START Given records

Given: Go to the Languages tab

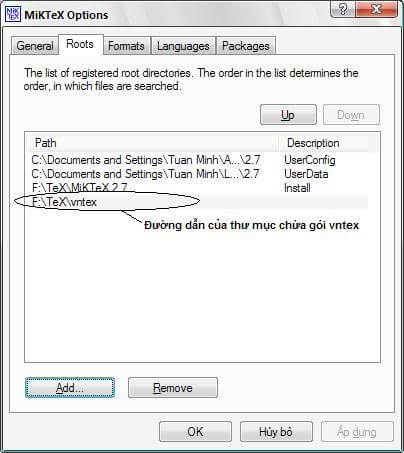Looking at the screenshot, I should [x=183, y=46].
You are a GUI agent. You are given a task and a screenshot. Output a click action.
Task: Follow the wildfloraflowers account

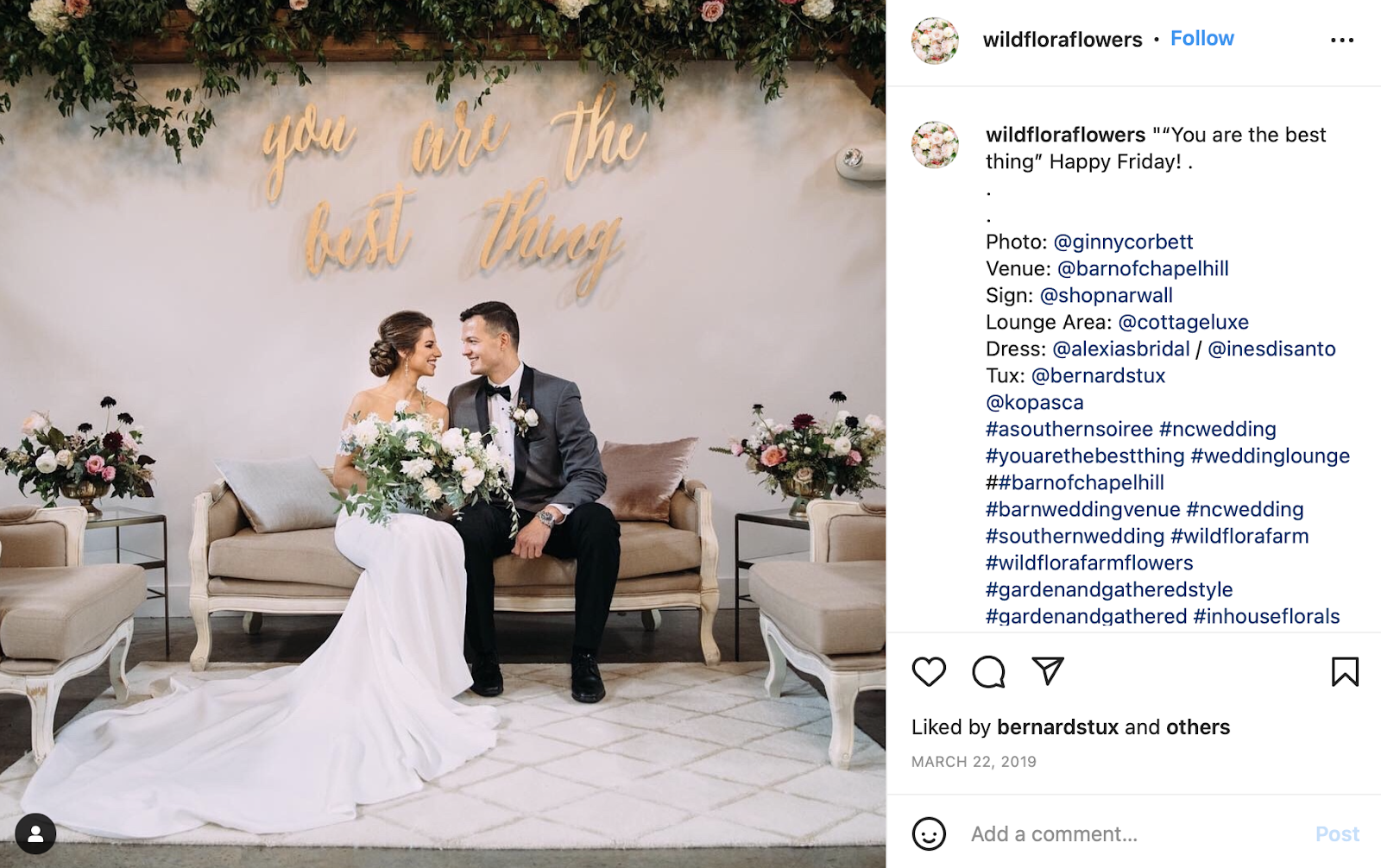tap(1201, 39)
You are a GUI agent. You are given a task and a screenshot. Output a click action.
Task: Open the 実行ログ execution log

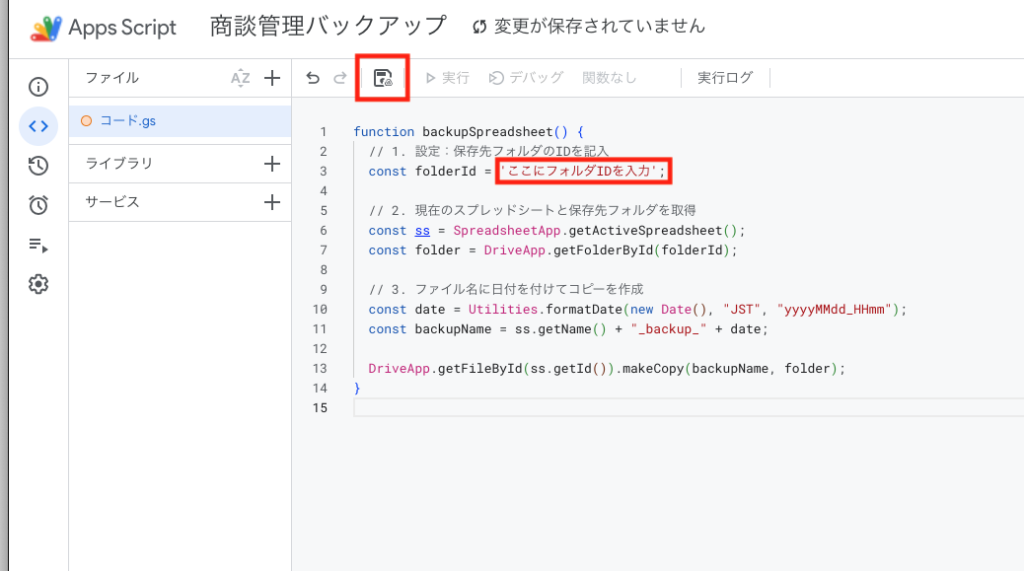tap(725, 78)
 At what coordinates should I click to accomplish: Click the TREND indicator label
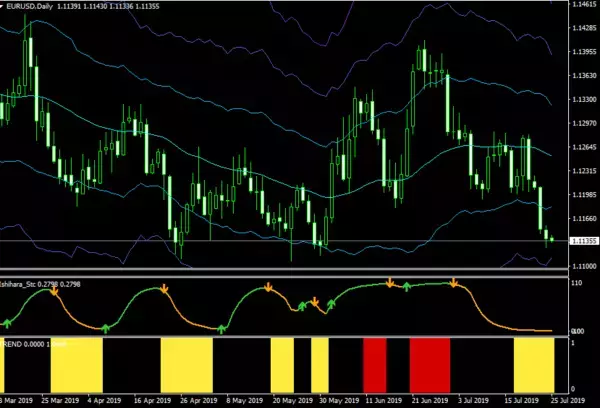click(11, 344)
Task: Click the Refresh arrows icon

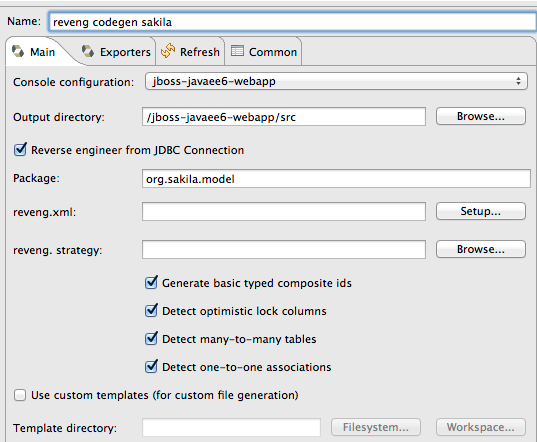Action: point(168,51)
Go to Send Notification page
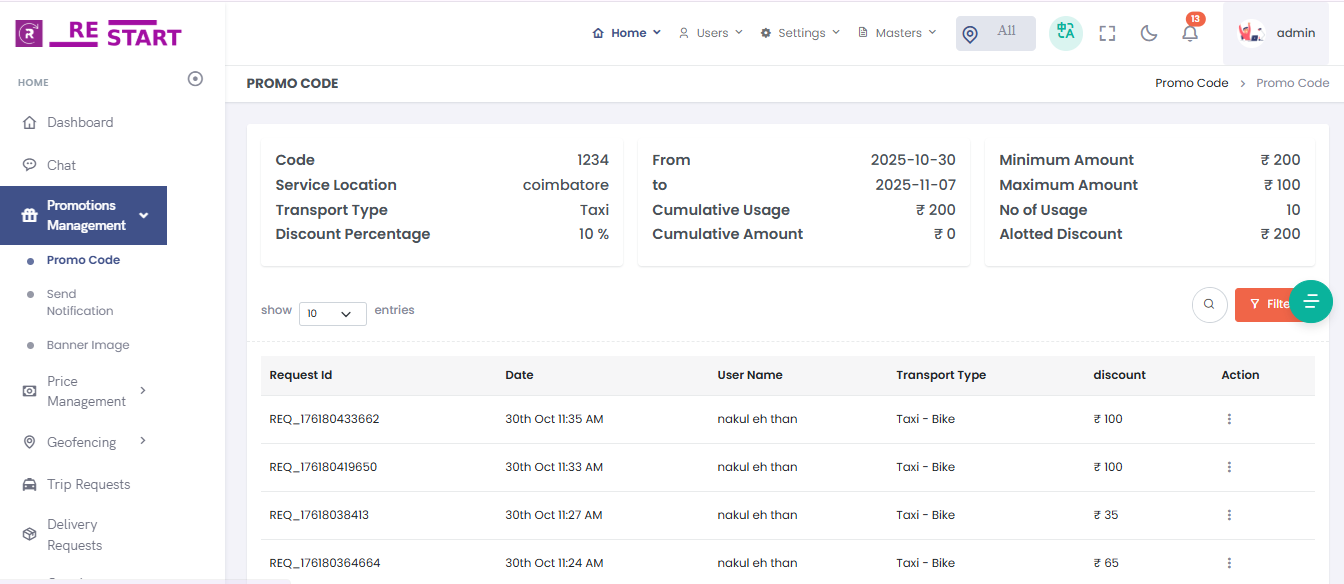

END Given records
START Given records

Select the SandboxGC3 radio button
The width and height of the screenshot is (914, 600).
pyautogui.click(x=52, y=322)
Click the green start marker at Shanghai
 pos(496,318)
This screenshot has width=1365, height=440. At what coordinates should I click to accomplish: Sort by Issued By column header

END Given records
START Given records

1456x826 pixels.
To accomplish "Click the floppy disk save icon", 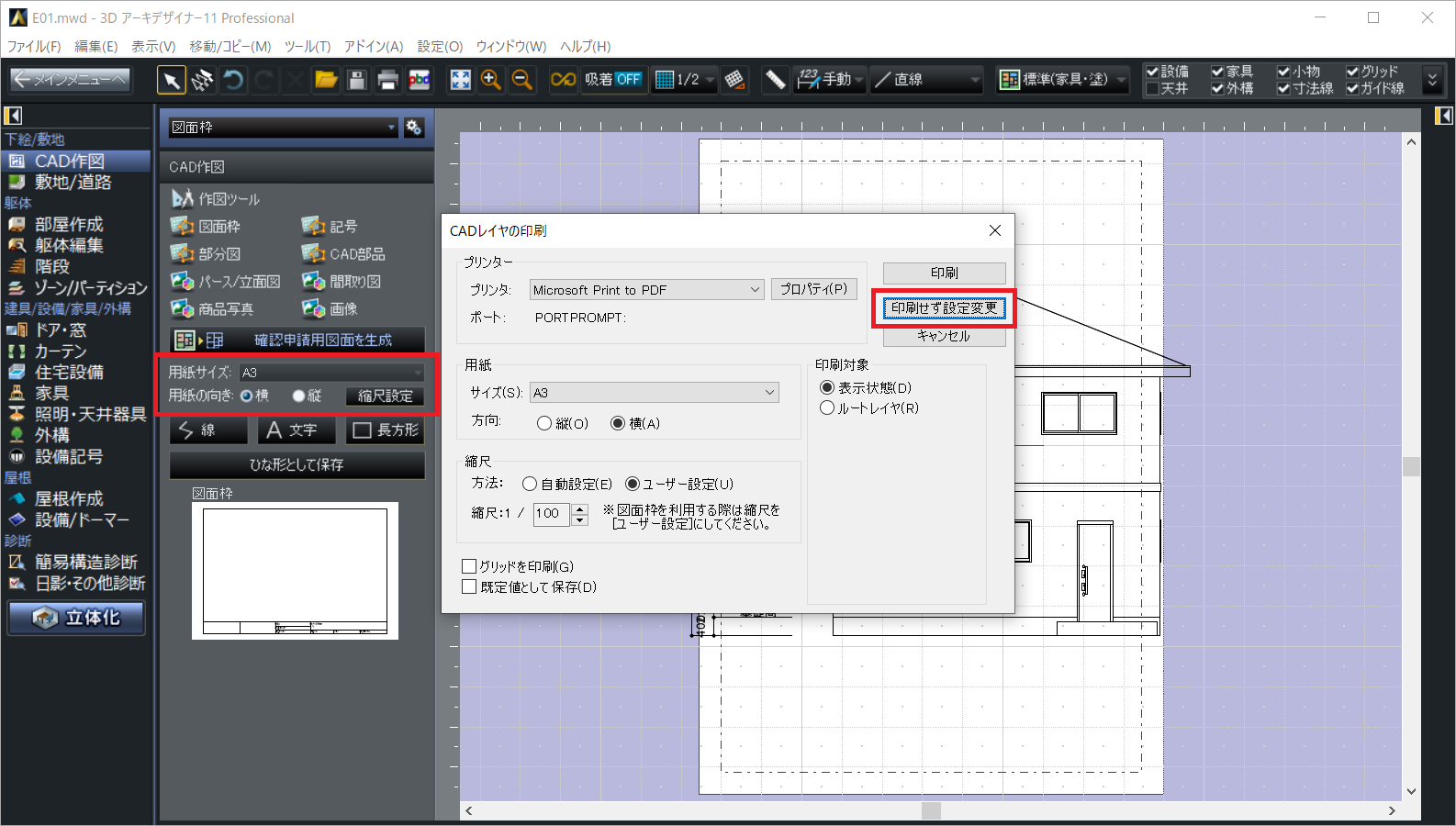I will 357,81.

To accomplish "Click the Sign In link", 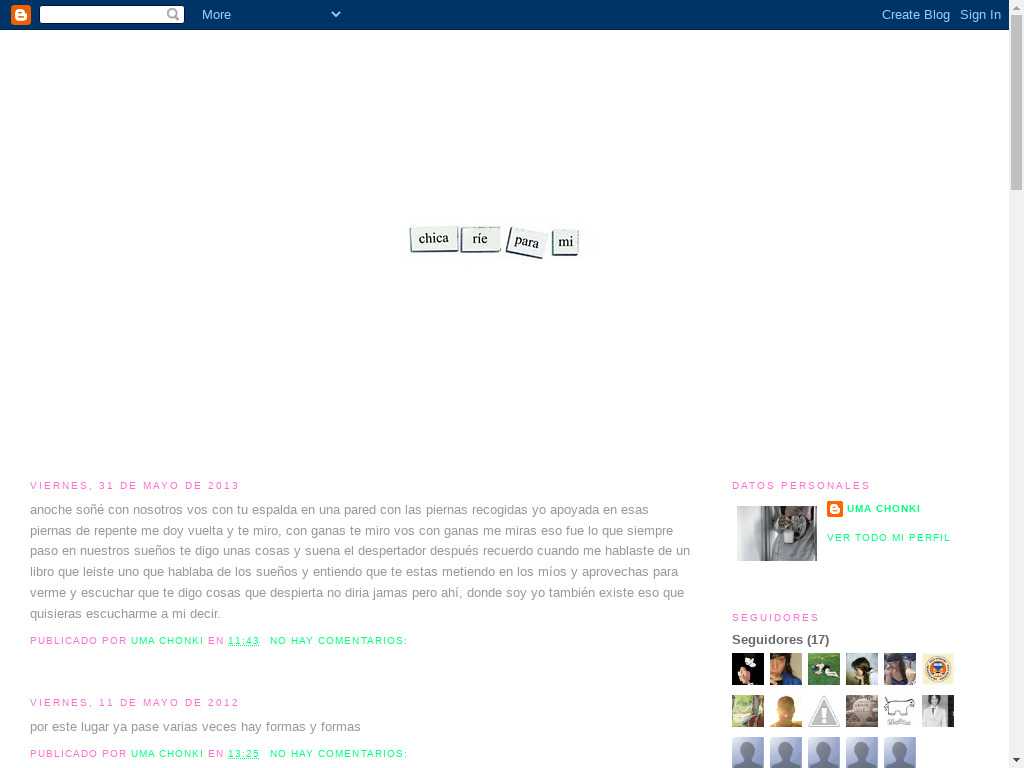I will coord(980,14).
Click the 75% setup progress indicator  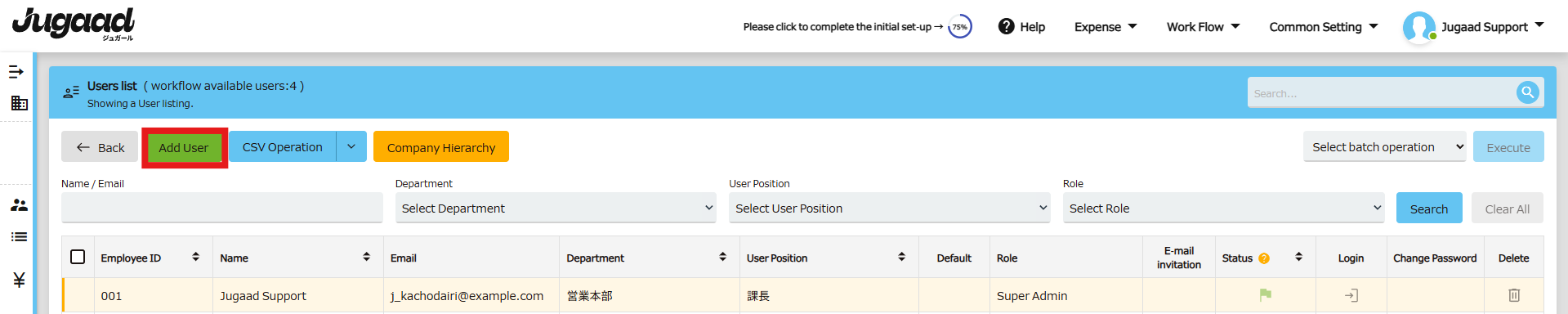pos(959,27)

END Given records

> Work instruction: Above are some entries. Restate word for word the lines from the one holding "Task: Click the Refresh arrows icon" through the one holding "Go to Send Notification page", but not the pictures.

> Task response:
Task: Click the Refresh arrows icon

Action: point(168,51)
Go to Send Notification page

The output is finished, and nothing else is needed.